_Your instructions_. Reproduce the following lines verbatim, leaving every character unchanged.
--- START OF Material ---
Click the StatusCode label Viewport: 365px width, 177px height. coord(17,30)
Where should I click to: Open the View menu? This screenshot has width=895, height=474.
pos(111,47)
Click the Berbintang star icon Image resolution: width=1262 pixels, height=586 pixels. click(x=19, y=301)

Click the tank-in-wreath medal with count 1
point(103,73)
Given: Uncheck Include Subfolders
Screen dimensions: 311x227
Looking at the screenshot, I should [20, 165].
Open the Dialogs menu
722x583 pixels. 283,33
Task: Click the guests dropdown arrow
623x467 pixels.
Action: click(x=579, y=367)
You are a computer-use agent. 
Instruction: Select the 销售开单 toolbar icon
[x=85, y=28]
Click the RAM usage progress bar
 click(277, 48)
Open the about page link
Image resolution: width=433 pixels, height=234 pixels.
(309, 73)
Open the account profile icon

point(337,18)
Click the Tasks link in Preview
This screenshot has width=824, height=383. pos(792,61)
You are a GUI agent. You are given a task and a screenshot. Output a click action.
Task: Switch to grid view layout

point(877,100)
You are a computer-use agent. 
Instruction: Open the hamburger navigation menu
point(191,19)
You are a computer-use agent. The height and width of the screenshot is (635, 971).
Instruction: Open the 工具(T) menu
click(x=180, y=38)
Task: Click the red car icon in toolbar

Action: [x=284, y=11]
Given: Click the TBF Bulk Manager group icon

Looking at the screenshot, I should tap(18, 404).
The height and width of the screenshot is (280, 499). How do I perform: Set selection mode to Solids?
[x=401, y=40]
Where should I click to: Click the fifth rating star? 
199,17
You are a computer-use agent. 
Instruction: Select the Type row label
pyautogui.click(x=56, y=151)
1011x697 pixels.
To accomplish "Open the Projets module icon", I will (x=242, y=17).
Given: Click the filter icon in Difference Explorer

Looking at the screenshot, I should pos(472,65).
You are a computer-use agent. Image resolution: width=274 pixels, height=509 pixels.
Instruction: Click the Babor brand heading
--- END OF Material ---
_Full output_.
Click the StatusCode label Viewport: 365px width, 177px height. coord(17,30)
Where should I click to: Open the View menu? This screenshot has width=895, height=474.
pos(111,47)
Click the Berbintang star icon Image resolution: width=1262 pixels, height=586 pixels. click(x=19, y=301)

Click the tank-in-wreath medal with count 1
point(103,73)
Given: Uncheck Include Subfolders
Screen dimensions: 311x227
Looking at the screenshot, I should [20, 165].
Open the Dialogs menu
722x583 pixels. 283,33
Task: Click the guests dropdown arrow
623x467 pixels.
Action: click(x=579, y=367)
You are a computer-use agent. 
Instruction: Select the 销售开单 toolbar icon
[x=85, y=28]
Click the RAM usage progress bar
 click(277, 48)
Open the about page link
Image resolution: width=433 pixels, height=234 pixels.
(309, 73)
Open the account profile icon

point(337,18)
Click the Tasks link in Preview
This screenshot has width=824, height=383. pos(792,61)
You are a GUI agent. You are given a task and a screenshot. Output a click action.
Task: Switch to grid view layout

point(877,100)
You are a computer-use agent. 
Instruction: Open the hamburger navigation menu
point(191,19)
You are a computer-use agent. The height and width of the screenshot is (635, 971).
Instruction: Open the 工具(T) menu
click(x=180, y=38)
Task: Click the red car icon in toolbar

Action: [x=284, y=11]
Given: Click the TBF Bulk Manager group icon

Looking at the screenshot, I should tap(18, 404).
The height and width of the screenshot is (280, 499). How do I perform: Set selection mode to Solids?
[x=401, y=40]
Where should I click to: Click the fifth rating star? 
199,17
You are a computer-use agent. 
Instruction: Select the Type row label
pyautogui.click(x=56, y=151)
1011x697 pixels.
To accomplish "Open the Projets module icon", I will (x=242, y=17).
Given: Click the filter icon in Difference Explorer

Looking at the screenshot, I should pos(472,65).
You are a computer-use agent. Image resolution: width=274 pixels, height=509 pixels.
Instruction: Click the Babor brand heading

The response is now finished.